/---

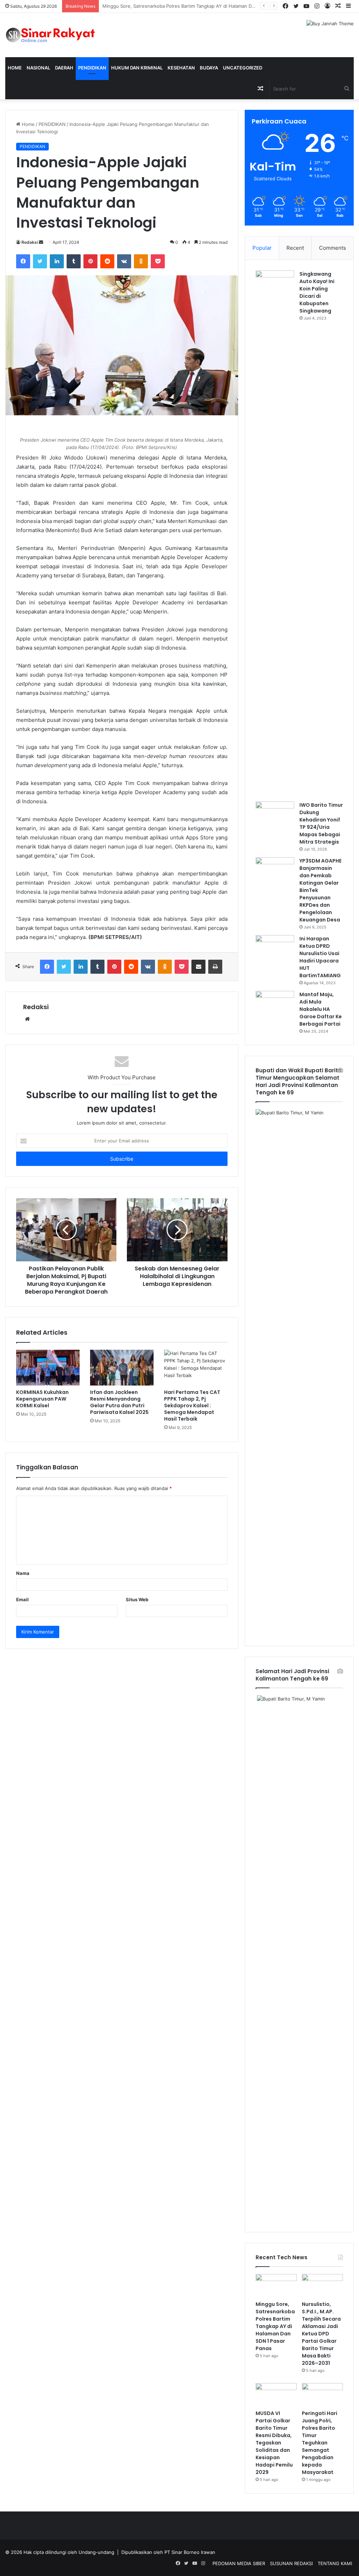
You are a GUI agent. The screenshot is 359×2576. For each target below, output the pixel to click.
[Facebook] (23, 261)
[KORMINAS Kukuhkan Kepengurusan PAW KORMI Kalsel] (48, 1368)
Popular (262, 247)
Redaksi (29, 242)
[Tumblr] (74, 261)
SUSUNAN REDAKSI (291, 2563)
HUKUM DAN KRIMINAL (137, 68)
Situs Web (137, 1599)
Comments (332, 247)
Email (22, 1599)
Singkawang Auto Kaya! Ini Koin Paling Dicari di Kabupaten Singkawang (316, 292)
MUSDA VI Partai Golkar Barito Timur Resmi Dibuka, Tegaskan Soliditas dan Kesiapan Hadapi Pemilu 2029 (274, 2443)
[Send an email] (41, 242)
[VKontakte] (124, 261)
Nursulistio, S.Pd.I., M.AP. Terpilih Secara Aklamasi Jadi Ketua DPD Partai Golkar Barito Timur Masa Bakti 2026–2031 (227, 6)
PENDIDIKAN (92, 68)
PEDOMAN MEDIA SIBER (238, 2563)
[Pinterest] (90, 261)
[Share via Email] (198, 967)
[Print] (215, 967)
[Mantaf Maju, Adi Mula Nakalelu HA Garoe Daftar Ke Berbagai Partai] (275, 1004)
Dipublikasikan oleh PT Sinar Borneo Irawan (168, 2552)
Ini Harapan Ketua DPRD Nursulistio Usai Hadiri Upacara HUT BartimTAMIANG (320, 957)
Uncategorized (242, 68)
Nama (22, 1573)
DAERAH (64, 68)
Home (15, 68)
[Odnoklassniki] (141, 261)
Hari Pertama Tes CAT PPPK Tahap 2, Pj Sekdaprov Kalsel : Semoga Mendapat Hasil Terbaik (192, 1405)
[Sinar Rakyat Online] (59, 35)
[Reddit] (107, 261)
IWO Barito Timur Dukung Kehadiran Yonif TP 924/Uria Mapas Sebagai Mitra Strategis (321, 823)
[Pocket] (158, 261)
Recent (295, 247)
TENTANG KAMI (335, 2563)
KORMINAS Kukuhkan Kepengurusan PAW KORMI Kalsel (42, 1399)
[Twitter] (40, 261)
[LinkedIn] (57, 261)
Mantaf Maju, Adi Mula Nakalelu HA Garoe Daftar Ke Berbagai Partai (320, 1009)
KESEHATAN (181, 68)
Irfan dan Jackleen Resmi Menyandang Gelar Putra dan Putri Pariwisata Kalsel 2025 (119, 1402)
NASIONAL (38, 68)
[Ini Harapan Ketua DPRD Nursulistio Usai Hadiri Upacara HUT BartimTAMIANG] (275, 948)
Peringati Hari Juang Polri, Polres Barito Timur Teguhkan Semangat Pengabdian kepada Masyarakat (319, 2443)
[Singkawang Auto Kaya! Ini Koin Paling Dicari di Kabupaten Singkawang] (275, 533)
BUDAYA (209, 68)
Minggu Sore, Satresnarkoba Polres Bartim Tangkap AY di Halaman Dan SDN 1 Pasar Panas (275, 2326)
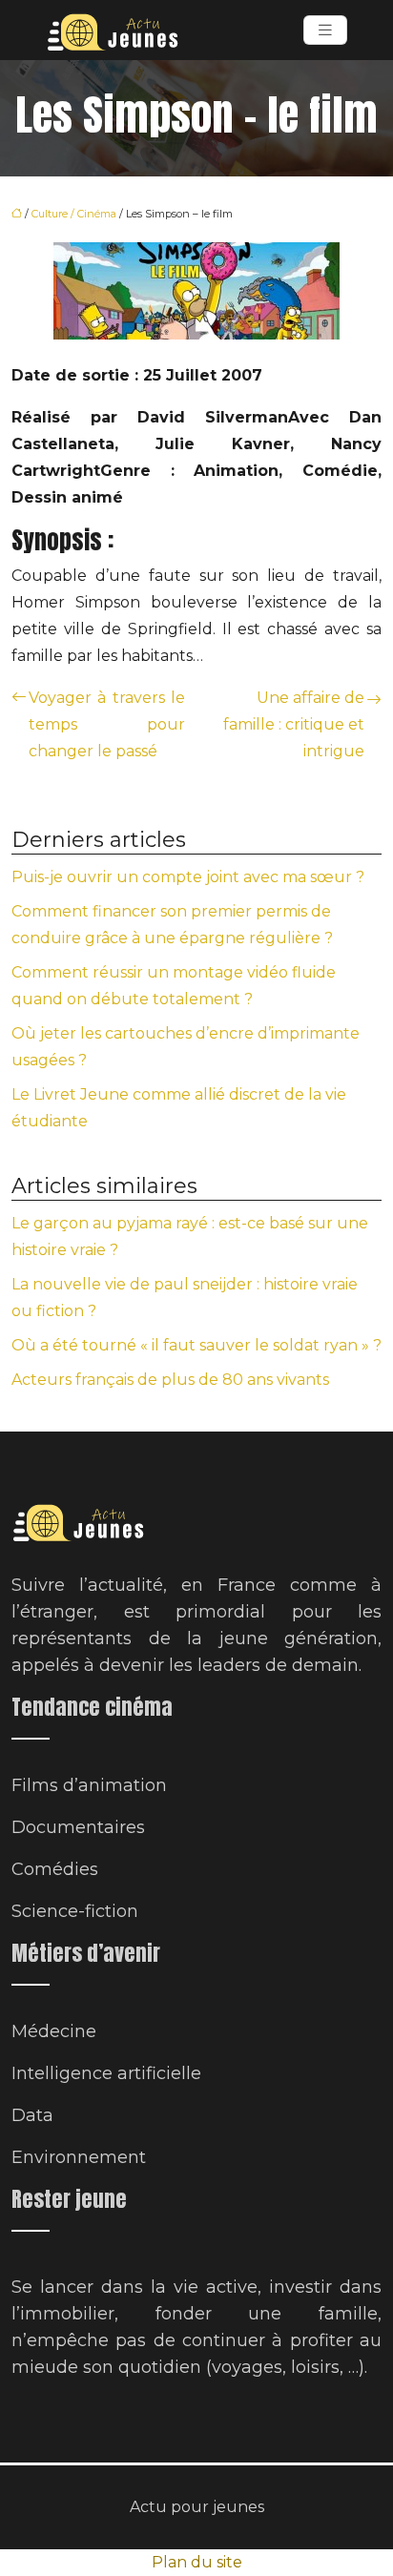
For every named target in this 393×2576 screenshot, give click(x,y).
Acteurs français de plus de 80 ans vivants (170, 1379)
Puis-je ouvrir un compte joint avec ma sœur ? (187, 877)
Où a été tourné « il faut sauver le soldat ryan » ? (196, 1345)
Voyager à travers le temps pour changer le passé (107, 724)
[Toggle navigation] (325, 30)
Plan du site (197, 2562)
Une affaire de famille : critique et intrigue (293, 724)
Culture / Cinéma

\---

[Goal of the exercise]
Your answer should be a number only: the count of lines above in which the string "Koin" appears.

[Finished task]
2